Neither AZ nor Junshi responded to requests for comment on the selection of bladder cancer as the main indication or on the exact definition of “non-core areas.” These areas likely fall outside of big cities such as Beijing and Shanghai, though.

RELATED: After Imfinzi's double flop, AstraZeneca walks away from FDA bladder cancer nod

AstraZeneca’s own PD-L1 inhibitor Imfinzi—which has been approved in China for stage 3 non-small cell lung cancer—did flop miserably in front-line metastatic bladder cancer, leading to an indication withdrawal in the U.S. Even though the company hasn’t given up entirely on the disease, its opportunity there seems very limited.
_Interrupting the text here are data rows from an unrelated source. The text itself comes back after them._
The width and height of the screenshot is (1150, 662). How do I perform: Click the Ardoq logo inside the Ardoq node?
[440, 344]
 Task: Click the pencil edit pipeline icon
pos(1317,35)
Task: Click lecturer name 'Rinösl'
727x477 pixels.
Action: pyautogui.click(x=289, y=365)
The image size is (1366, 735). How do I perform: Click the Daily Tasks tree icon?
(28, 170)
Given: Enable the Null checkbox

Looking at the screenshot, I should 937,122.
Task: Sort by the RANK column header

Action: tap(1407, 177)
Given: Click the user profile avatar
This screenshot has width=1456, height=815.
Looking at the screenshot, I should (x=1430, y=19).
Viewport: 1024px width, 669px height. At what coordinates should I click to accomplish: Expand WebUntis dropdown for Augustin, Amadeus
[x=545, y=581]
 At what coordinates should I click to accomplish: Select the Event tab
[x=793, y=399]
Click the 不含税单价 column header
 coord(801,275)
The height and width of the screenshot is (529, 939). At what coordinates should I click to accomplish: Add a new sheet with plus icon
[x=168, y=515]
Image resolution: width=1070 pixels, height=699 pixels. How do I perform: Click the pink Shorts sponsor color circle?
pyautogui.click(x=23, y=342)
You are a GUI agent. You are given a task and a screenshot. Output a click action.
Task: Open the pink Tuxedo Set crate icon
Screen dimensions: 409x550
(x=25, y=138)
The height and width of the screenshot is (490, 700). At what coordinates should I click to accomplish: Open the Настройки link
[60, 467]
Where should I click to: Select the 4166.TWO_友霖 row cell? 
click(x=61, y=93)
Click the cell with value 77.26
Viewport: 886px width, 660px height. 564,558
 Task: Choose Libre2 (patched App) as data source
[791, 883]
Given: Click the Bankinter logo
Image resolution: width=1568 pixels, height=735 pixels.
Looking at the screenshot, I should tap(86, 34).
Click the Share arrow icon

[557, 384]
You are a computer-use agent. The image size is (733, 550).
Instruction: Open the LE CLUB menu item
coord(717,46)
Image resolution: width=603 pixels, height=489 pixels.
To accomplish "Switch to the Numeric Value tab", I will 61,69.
That fact offers a field without any conflict of interest between the AZ and Junshi immunotherapies—and makes Junshi’s PD-1 an opportunity for AstraZeneca to fill the gap left by Imfinzi.

AstraZeneca already maintains a large presence in China unparalleled by its Big Pharma peers. In 2020, the country delivered sales of $5.38 billion for the British drugmaker, making up one-fifth of the company’s total haul. But China’s 11% year-over-year growth marked a slowdown, thanks to COVID-19’s drag on AZ’s respiratory franchise, particularly the aging inhaler Pulmicort.

AZ’s also known for getting its innovative drugs, such as its targeted lung cancer med Tagrisso, quickly covered by China’s reimbursement scheme. The country’s national reimbursement drug list (NRDL) offers access to a large number of patients, but at a cost of major price cuts—and that’s where AZ boasts an advantage with its strong marketing presence.

RELATED: Thanks to Coherus, another China-made PD-1 is making its way to the U.S. Can it find room in a crowded market?

To capitalize on the volume growth offered by NRDL, “you have to have a broad coverage of the entire country,” CEO Pascal Soriot said during an analyst call in November. “And we’re one of the few companies that have this broad coverage, reaching smaller county hospitals.” A county in China represents a region smaller than a city on the administrative hierarchy.

“We have a strategic advantage leveraging this existing network to grow volume across the country and take advantage of NRDL listing,” Soriot added.

AZ's extensive marketing reach is perhaps why Junshi tapped the British drugmaker to help with those “non-core areas” outside big urban markets for all Tuoyi’s indications.

The ability to quickly snatch market share could be important now that all of the currently approved, domestically made PD-1s have earned their places on the NRDL. To win national coverage this year, Junshi offered a discount of 71% for Tuoyi, according to pricing results unveiled Monday and compiled by PharmCube, a local pharmaceutical data service provider.

RELATED: Merck, Bristol Myers, AstraZeneca and Roche lose bid to expand PD-1/L1 reach in China

Pharma juggernaut Jiangsu Hengrui Medicine made an 85% concession for its camrelizumab, which is so far the only covered med with a front-line NSCLC indication. BeiGene, which is a Chinese oncology marketing force to be reckoned with, cut the price of its tiselizumab—which was recently licensed to Novartis for certain ex-China rights—by 80%. Innovent Biologics and Eli Lilly’s Tyvyt entered NRDL last year after a 64% discount for the tiny indication of third-line classical Hodgkin’s lymphoma.  

The AZ pact follows Junshi’s licensing Tuoyi's North American rights earlier this year to Coherus BioSciences for $150 million upfront. In the U.S., the drug bears an FDA breakthrough designation in recurrent/metastatic nasopharyngeal carcinoma.

Junshi indicated that Tuoyi could be only the beginning of more collaborations to come with AZ. “Junshi Biosciences and AstraZeneca will continue to explore overseas business collaboration including the emerging markets and actively explore the possibility of expanding the depth and breadth of future collaborations,” it said in a statement.